Mlliyet Milliyet Blog Milliyet Blog
 
Facebook Connect
Blog Kategorileri
 

03 Mayıs '07

 
Kategori
Gündelik Yaşam
 

Atlas, ışık ve deniz

Atlas, ışık ve deniz
 

Kadıköy’de gün batıyor... Güneş karanlığa yenilip gitmenin acısıyla daha da bir kırmızılaşmış sanki kızıl ışığı gitgide büyüyor. Derken güneş kendisi de yanıyor kızıl sıcaklığından, ısısının ve kırmızılığının bir kısmını denize döküyor. Denizin üzerinde kızıla çalan bir yol oluyor ışık ve karşı kıyıya bir köprü gibi uzanıyor. Işıktan köprü öyle güzel ki, insanın adımını atıp yürüyesi geliyor. Sanki atlayıversem denize dibe doğru batmayacakmışım, ayaklarımı ışıktan köprüye basıp basıp yürüyüverecekmişim gibi hissediyorum bir an.

Yaşadığım anın kabuğunu kırıp atlıyorum ışıklı yolun taşlarına. O taşlara güvenle basıp denizin kokusunu içime çeke çeke yürüyorum. Ellerimde yaşadığımız iklimin kara taşları var.
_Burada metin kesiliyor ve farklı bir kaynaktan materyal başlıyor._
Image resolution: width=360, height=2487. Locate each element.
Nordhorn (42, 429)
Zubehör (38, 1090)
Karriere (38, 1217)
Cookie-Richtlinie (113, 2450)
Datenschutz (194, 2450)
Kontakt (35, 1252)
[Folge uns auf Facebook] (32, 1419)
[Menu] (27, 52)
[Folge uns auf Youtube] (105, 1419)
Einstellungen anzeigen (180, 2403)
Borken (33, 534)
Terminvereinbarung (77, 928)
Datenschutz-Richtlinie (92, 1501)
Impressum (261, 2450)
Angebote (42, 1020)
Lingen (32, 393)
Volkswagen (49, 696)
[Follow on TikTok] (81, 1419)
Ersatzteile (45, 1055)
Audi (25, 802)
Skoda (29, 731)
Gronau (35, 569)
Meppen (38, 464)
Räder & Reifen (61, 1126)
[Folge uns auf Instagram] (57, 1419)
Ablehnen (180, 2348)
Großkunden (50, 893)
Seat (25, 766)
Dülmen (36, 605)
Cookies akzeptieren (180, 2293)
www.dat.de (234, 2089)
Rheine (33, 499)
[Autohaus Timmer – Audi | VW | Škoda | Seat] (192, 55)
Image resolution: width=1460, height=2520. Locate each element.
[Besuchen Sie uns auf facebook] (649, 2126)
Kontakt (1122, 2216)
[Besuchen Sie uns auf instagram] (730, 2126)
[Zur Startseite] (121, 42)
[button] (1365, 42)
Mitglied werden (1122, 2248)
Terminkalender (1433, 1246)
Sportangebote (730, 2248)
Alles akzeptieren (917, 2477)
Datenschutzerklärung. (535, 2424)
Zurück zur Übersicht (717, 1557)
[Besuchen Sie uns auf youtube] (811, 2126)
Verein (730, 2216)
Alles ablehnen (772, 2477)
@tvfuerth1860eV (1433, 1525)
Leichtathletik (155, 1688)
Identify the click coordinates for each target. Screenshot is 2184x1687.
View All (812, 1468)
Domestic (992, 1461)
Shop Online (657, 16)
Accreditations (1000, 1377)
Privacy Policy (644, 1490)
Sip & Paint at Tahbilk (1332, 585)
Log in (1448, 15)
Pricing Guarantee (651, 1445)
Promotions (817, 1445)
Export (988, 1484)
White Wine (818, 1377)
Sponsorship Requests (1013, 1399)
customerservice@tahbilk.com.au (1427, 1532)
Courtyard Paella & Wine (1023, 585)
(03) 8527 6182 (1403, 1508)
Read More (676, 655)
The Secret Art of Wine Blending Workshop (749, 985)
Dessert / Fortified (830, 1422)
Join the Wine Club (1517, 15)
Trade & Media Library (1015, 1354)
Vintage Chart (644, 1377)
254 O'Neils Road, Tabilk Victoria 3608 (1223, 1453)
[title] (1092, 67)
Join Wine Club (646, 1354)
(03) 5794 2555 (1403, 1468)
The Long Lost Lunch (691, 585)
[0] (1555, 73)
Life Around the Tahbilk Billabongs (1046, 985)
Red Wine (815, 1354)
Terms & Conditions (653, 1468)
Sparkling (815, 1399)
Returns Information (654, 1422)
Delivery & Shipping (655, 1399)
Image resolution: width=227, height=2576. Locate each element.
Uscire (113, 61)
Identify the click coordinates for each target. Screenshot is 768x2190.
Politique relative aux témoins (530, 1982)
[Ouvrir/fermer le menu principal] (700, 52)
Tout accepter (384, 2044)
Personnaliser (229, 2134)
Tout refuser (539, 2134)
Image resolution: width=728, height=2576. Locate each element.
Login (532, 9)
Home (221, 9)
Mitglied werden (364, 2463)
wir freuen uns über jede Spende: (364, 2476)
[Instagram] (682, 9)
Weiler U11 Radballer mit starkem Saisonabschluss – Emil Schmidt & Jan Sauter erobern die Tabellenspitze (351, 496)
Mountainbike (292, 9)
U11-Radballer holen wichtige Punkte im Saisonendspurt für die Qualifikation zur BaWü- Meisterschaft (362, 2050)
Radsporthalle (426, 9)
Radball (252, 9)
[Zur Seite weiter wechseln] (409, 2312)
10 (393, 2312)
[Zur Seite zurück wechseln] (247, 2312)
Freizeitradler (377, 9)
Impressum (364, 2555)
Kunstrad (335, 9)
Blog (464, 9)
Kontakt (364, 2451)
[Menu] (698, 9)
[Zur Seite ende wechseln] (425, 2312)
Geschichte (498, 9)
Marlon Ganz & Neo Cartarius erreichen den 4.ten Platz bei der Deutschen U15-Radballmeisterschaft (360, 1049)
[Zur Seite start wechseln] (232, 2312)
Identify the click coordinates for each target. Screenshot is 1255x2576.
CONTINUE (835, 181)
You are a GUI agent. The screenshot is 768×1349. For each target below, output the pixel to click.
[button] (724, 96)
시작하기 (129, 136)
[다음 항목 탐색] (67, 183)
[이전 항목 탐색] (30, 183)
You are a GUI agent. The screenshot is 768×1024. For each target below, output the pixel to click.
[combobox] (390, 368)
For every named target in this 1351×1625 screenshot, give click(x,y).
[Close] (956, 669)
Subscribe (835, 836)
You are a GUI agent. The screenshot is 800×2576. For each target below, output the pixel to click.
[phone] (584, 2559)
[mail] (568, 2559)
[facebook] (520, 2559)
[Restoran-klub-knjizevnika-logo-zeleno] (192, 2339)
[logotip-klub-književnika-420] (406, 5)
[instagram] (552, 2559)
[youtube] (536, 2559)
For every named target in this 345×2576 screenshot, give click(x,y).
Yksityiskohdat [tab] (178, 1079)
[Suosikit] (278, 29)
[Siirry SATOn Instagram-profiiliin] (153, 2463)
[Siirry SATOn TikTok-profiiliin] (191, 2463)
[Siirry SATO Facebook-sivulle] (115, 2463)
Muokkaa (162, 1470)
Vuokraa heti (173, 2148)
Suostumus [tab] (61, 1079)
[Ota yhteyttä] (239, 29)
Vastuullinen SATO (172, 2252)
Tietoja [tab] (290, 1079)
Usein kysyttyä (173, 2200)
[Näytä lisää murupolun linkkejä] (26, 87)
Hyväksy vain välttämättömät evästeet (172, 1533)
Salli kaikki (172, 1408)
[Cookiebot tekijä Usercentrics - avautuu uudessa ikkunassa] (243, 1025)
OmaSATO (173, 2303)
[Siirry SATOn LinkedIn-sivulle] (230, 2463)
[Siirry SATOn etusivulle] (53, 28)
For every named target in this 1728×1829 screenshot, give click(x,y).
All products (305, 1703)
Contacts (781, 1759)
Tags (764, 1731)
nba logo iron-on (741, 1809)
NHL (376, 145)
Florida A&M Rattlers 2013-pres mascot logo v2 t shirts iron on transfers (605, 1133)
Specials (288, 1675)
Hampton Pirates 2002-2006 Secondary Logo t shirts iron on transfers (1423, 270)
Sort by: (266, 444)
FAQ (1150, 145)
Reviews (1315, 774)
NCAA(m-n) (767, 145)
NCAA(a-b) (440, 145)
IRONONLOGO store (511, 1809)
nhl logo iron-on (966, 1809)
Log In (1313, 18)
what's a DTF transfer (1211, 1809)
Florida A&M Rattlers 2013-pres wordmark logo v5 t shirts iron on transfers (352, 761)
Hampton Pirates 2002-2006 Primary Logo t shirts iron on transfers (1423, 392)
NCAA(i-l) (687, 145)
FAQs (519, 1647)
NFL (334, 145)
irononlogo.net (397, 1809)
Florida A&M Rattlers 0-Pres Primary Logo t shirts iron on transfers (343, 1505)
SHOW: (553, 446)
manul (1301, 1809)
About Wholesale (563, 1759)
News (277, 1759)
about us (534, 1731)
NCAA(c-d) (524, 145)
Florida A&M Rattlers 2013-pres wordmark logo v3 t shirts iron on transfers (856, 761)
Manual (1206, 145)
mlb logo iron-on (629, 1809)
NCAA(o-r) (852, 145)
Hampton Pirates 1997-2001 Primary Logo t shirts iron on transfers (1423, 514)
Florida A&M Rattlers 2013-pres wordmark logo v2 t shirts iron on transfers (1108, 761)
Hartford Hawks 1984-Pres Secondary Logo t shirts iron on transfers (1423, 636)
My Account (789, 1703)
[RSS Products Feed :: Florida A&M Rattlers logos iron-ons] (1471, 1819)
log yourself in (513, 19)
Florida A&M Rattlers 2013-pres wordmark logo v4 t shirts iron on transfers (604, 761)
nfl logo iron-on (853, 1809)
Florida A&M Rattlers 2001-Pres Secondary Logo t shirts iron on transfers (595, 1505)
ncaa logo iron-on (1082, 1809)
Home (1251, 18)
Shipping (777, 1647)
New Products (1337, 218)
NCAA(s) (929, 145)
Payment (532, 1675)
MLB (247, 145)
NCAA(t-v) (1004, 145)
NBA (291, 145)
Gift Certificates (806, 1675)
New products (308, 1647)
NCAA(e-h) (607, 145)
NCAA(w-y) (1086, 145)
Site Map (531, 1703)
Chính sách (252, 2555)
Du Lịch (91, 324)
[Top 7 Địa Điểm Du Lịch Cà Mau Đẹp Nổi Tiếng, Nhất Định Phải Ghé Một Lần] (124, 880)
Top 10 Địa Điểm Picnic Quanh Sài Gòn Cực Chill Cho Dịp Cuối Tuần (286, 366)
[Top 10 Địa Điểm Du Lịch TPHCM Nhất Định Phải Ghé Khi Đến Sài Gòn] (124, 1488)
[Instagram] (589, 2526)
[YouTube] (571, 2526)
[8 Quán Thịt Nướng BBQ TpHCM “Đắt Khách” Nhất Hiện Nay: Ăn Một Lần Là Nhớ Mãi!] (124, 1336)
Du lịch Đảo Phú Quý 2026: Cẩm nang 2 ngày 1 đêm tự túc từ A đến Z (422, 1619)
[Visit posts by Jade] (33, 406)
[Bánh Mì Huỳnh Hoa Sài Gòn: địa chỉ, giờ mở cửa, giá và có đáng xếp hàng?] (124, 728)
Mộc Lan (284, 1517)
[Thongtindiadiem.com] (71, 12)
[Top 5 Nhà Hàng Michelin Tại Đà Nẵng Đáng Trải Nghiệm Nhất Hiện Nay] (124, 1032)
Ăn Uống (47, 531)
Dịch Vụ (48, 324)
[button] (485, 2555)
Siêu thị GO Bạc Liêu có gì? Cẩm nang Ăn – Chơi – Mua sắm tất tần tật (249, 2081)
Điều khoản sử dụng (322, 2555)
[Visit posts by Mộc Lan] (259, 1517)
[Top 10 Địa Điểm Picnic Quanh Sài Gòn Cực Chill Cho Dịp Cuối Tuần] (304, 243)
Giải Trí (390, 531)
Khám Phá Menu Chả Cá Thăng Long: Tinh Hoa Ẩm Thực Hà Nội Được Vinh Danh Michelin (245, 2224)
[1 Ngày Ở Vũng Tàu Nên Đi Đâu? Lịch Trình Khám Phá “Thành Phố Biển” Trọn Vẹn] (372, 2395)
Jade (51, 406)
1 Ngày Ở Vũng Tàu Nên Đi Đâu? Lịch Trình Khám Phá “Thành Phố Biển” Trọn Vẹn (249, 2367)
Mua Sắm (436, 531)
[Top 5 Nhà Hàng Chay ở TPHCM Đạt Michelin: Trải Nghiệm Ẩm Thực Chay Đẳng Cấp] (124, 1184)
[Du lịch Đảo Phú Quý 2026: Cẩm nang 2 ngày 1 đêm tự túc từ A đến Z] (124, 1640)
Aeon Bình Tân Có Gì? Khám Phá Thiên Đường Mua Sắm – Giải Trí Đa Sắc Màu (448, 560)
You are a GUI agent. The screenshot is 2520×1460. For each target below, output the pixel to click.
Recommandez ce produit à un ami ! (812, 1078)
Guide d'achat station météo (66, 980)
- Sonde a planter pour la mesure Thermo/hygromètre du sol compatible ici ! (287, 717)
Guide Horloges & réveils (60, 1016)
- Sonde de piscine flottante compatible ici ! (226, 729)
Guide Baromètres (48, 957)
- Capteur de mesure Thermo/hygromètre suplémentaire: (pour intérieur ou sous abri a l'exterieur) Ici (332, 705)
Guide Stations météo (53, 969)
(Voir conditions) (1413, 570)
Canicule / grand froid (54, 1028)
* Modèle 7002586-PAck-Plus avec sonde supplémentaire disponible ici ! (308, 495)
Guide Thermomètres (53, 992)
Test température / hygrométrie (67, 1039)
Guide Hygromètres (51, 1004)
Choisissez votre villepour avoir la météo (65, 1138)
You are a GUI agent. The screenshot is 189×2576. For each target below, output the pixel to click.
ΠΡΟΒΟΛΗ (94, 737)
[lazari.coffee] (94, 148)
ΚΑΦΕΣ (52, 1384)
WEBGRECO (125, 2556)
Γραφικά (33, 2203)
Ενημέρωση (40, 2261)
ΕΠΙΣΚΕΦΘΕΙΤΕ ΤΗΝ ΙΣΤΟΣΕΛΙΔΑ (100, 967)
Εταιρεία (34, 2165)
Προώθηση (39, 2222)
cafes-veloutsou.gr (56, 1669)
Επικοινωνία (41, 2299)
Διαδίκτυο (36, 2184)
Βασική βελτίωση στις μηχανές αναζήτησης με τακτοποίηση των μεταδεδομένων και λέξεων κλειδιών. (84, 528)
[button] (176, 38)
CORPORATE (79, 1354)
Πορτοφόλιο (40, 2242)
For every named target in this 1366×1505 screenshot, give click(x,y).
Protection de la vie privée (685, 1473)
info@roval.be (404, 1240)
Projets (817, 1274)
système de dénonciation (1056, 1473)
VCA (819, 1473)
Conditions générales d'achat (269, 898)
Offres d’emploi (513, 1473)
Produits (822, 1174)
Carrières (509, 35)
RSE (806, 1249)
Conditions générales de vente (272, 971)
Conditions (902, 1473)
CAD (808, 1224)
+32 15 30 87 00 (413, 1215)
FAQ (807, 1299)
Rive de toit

Onları denize atıp kurtulmak istiyorum ama denizi de kirletmekten korkuyorum hayatın kokuşmuş taşlarıyla. O taşların içinde nefret, hoşgörüsüzlük, sevgisizlik, tahammülsüzlük, saygısızlık ve duyarlı bir insanın ruhuna işkence edecek bilumum kötülük var. Taşları avucumun içinde sıkıyorum. Onları atıp denizi de kirletmek istemiyorum. Etrafımdaki güzelliklere dalıp ellerimde ve yüreğimde gittikçe büyüyen kara taşların varlığını unutmak istiyorum ama o kadar ağırlar ki unutamıyorum bir türlü.

Aklıma dünyayı sırtında taşımaya mahkûm edilmiş Atlas’ın öyküsü geliyor. O an bende bir Atlas oluyorum. Eski Yunan Tanrılarının Titan soyundan dev Atlas’ın tüm dünyayı sonsuza dek sırtında taşımaya mahkum olduğunu bilerek yaşamak zorunda oluşunun acısı içimi burkuyor. Atlas, Eski Yunanlıların zihinlerinde yarattıkları bir Tanrıydı, ama Eskiçağ’ın tüm kadim Tanrıları ve kahramanları gibi o da yaşamın içinden alıyordu varlığını. Eski Yunanlılar daha o zamandan bazı insanların sonsuzluk kadar ağır yükleri hayatları boyunca sırtlarında taşımaya yazgılı olduğunu biliyorlardı ve onun için Atlas’ı yarattılar zengin düş dünyalarında. Atlas, yaşadığı iklimin kara taşlarının ağırlığını avuçlarında hisseden ve o taşları hayatlarının içinden uzaklaştırmanın düşünü kuran tüm insanların çaresizliğinin ve acısının bir simgesi oldu.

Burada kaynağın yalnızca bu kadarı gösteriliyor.